Professional Variations and Niche Uses

Depending on your industry, you might know this symbol by a completely different set of rules. Context is everything here.

In the world of proofreading and copy editing, the # is a "space" mark. If you see a # scribbled between two words on a physical manuscript, the editor is telling you that you forgot to put a space there. It’s an instruction, not a character.

In music, people often confuse the pound symbol with the "sharp" sign (♯). They aren't the same. The sharp sign has vertical lines that are perfectly straight, while the horizontal lines are slanted. The # symbol is usually the opposite, with slanted vertical lines and straight horizontal ones. If you try to use a # in a formal music score, a conductor might actually throw a baton at you.

In chess notation, the # indicates a checkmate. It’s the end of the game. It’s the most powerful symbol on the board, representing the finality of a win.

The "Number Sign" Confusion

Let’s not forget the most common usage in the United States: the number sign. If you write #1, everyone knows you mean "number one." But this is almost exclusively North American.

In many parts of Europe, the "No." abbreviation (the numero sign) is used instead. This creates a lot of friction in international business. If an American company sends a shipping invoice to a French supplier using the # as a name for pound symbol, there’s a genuine chance of a clerical error.

Interestingly, the US Bureau of Labor Statistics and other government agencies still refer to it primarily as the "number sign" in their internal style guides. They are the last holdouts against the "hashtag" revolution.

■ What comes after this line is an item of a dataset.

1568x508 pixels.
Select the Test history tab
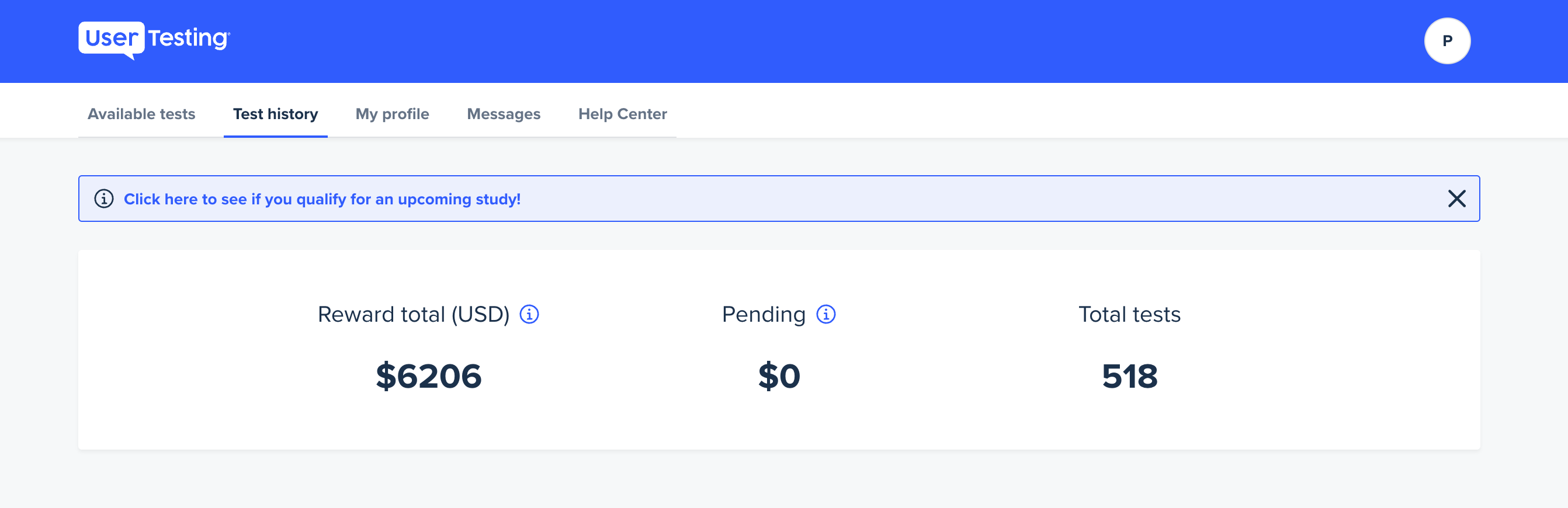click(275, 114)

Technical Realities in Modern Computing

If you’re a developer, the name doesn't matter as much as the function. In URL structures, the # is a "fragment identifier." It tells the browser to look for a specific part of a page. In CSS, it denotes an ID selector. In Python or Bash scripting, it marks the beginning of a comment—code that the computer ignores but humans read.

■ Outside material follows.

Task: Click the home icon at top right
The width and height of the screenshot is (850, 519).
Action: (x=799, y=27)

  • HTML/CSS: Used for hex codes (e.g., #FFFFFF for white).
  • Markdown: Used to create headers (just like the ones in this article).
  • URL: Separates the main address from an anchor.
  • Excel: Appears when a cell is too narrow to show the number. It’s the "dreaded railroad tracks."

The symbol is a workhorse. It’s the Swiss Army knife of the character set. It does the heavy lifting while the more glamorous characters like the ampersand (&) or the at-sign (@) get all the design awards.

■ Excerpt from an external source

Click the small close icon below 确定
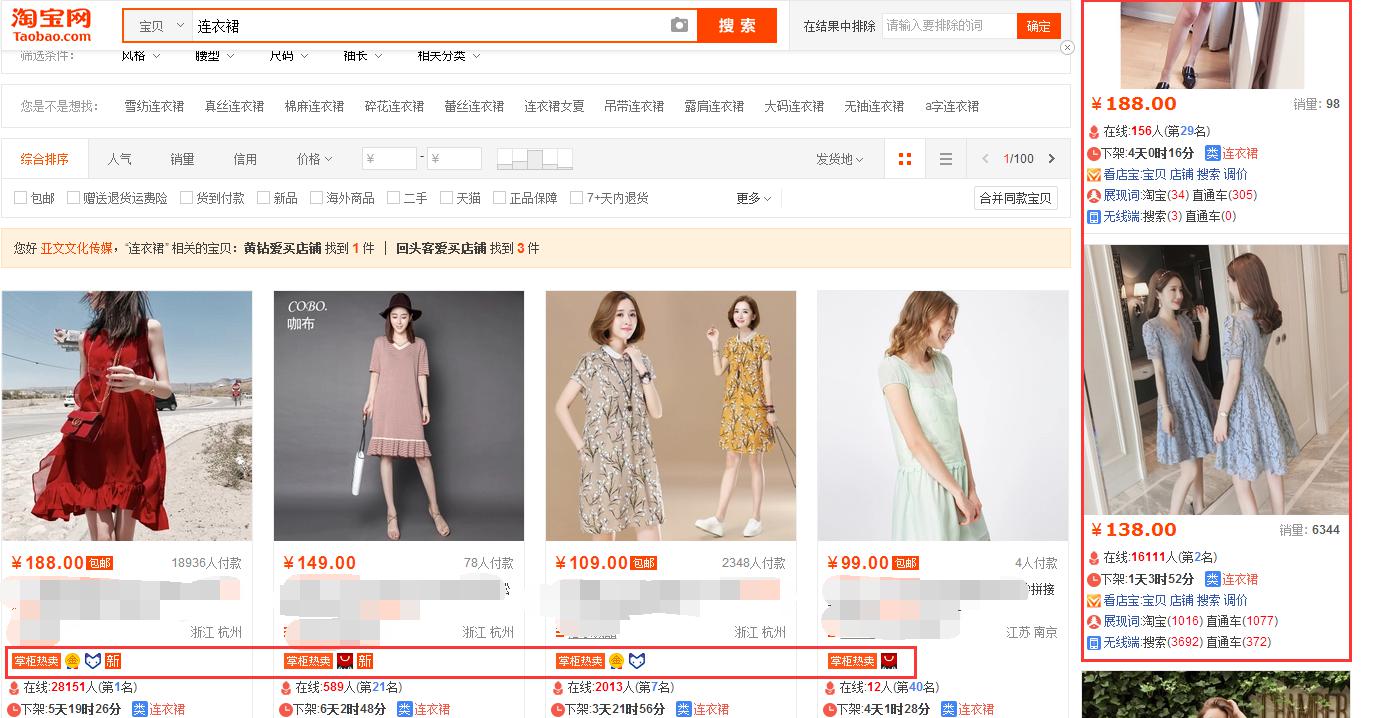The height and width of the screenshot is (718, 1388). point(1067,47)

Moving Beyond the Identity Crisis

Basically, there is no single "correct" name. Language is democratic. If everyone calls it a hashtag, then for all intents and purposes, it’s a hashtag. But knowing the deep history gives you a bit of a leg up in understanding how information is structured.

If you’re writing for a global audience, the best practice is to be specific. If you mean weight, write "lb." If you mean a number, write "No." or "Number." If you’re talking about social media, "hashtag" is king.

The octothorpe might be the "official" technical name in some circles, but let's be real: no one is going to say "Octothorpe TBT" on a Thursday.

Actionable Takeaways for Using the Symbol

  • In Business Writing: Avoid the # for "number" if you have international clients. Use "No." to prevent confusion with currency or hashtags.
  • In Web Development: Remember that the # in a URL never gets sent to the server; it’s strictly for the browser.
  • In Social Media: Don't overstuff. Two hashtags are better than twenty. The symbol loses its power when it becomes clutter.
  • In Design: Use a true "sharp" symbol (♯) for musical contexts and a true "hash" (#) for data contexts. The typography matters.

The next time you look at that little grid on your phone, remember you're looking at a relic of Roman grain shipments and 1960s telephone engineering. It’s a lot of history for four little lines.


Next Steps:
Check your company's internal style guide. Most modern organizations have moved toward "hash" for internal technical docs and "hashtag" for marketing, but you might find an old-school "number sign" rule buried in a 1990s PDF somewhere. Use the most modern term to ensure your SEO metadata doesn't look like it was written in the era of dial-up.